Records taken from a collection
————————
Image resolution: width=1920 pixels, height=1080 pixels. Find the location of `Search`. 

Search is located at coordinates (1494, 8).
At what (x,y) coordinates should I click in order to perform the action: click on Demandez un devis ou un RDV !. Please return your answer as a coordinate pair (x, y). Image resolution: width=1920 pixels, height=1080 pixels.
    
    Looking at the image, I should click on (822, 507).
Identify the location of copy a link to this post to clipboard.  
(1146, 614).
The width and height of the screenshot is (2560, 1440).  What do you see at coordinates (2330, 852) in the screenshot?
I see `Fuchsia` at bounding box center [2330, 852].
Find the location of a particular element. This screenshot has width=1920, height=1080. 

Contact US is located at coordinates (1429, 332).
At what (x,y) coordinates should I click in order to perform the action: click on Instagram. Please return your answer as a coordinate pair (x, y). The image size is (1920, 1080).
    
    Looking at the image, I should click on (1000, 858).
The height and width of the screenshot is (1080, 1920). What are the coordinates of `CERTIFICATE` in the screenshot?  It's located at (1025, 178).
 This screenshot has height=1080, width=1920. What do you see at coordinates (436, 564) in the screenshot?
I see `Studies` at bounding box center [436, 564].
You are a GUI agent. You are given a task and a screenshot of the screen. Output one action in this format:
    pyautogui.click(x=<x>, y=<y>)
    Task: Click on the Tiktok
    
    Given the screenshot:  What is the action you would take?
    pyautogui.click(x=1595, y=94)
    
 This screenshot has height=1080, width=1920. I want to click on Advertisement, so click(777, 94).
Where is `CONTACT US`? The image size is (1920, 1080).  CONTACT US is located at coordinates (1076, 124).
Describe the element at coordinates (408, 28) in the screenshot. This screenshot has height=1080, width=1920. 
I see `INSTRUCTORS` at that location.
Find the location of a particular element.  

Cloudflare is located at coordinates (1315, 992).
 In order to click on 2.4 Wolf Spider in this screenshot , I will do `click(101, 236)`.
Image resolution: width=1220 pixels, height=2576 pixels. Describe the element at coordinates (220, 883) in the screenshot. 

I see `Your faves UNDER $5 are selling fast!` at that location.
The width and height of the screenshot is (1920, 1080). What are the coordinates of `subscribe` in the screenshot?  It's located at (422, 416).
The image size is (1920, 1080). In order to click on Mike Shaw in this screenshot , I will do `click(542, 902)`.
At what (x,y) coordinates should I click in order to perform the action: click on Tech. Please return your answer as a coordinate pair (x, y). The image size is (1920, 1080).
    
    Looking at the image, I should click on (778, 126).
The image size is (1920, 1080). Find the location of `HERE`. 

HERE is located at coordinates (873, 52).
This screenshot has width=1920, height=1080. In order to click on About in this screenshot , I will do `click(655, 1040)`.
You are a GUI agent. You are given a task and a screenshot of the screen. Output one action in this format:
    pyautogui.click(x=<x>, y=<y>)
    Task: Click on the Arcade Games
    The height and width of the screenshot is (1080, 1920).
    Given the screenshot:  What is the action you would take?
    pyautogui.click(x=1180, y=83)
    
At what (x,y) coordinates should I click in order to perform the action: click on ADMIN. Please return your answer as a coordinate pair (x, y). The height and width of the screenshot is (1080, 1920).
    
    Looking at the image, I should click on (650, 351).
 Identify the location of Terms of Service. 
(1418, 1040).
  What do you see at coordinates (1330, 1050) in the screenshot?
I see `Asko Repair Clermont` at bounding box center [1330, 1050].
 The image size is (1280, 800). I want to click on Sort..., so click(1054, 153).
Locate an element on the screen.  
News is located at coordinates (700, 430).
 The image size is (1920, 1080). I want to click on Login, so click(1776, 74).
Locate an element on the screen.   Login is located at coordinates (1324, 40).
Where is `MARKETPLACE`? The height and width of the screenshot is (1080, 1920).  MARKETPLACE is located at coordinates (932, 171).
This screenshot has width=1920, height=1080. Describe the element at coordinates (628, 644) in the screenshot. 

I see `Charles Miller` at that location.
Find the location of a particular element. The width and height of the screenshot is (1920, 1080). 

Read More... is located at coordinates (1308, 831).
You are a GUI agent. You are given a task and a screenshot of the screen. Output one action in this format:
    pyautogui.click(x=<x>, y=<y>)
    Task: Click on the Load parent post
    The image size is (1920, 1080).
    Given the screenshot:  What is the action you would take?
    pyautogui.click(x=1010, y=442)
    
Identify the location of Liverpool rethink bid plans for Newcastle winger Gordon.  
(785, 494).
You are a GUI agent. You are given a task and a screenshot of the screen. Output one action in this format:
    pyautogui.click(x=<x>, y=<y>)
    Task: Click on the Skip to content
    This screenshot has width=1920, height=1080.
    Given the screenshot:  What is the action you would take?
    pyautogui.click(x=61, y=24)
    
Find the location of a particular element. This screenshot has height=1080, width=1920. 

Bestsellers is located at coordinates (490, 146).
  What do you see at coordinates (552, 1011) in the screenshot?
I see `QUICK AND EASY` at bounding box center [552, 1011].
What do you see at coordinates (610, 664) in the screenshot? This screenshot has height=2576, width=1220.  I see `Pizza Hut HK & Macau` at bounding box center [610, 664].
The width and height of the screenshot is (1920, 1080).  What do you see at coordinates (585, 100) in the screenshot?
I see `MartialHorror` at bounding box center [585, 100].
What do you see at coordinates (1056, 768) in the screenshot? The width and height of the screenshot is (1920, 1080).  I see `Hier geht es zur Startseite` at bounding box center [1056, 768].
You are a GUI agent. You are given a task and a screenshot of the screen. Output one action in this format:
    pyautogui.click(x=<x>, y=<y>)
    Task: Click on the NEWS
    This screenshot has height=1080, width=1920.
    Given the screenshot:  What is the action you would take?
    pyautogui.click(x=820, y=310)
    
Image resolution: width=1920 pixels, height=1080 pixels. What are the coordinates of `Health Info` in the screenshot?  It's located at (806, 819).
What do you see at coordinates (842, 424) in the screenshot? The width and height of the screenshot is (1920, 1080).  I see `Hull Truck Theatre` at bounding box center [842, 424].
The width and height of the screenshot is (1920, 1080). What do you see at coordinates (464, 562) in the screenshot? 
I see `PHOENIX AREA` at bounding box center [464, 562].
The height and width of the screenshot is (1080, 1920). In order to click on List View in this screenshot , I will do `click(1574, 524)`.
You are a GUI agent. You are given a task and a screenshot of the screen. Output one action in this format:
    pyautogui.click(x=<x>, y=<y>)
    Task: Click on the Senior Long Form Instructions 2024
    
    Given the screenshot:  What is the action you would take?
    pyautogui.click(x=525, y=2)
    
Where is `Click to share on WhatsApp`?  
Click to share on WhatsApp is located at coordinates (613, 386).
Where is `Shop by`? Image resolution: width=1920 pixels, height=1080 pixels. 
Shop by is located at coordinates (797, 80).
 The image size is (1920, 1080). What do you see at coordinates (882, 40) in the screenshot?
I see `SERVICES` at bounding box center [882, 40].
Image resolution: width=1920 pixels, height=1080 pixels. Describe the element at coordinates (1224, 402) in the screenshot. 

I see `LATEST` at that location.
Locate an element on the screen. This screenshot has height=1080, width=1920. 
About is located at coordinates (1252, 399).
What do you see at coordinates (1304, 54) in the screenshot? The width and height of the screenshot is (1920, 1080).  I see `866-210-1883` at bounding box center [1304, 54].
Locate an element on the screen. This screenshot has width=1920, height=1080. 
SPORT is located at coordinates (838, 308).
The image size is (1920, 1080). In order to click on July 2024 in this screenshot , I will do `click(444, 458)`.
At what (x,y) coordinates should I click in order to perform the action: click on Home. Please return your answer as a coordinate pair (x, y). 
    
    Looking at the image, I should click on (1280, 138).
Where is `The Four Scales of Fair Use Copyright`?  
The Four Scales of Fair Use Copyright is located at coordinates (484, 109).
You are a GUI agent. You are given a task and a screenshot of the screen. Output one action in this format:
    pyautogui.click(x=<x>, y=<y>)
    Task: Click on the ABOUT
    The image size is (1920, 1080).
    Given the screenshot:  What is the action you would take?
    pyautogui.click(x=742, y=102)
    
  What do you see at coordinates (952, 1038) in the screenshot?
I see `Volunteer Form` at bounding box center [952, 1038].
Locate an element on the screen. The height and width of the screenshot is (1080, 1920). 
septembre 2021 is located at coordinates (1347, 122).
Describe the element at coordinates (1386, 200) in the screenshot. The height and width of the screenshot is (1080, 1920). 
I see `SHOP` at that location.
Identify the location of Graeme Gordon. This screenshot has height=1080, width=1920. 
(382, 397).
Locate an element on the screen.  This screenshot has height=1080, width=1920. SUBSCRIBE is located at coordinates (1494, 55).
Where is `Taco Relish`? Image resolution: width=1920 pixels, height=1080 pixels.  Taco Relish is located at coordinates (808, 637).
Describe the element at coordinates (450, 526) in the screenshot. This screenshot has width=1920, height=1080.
————————
== What to do ==
Rewrite the lines starting at the one containing "click on Tech." and ending at the one containing "This screenshot has width=1920, height=1080. In", substituting "screen size" for each "image size" and keeping everything else unchanged.

== Solution for this task ==
At what (x,y) coordinates should I click in order to perform the action: click on Tech. Please return your answer as a coordinate pair (x, y). The screen size is (1920, 1080).
    
    Looking at the image, I should click on (778, 126).
The screen size is (1920, 1080). Find the location of `HERE`. 

HERE is located at coordinates (873, 52).
This screenshot has width=1920, height=1080. In order to click on About in this screenshot , I will do `click(655, 1040)`.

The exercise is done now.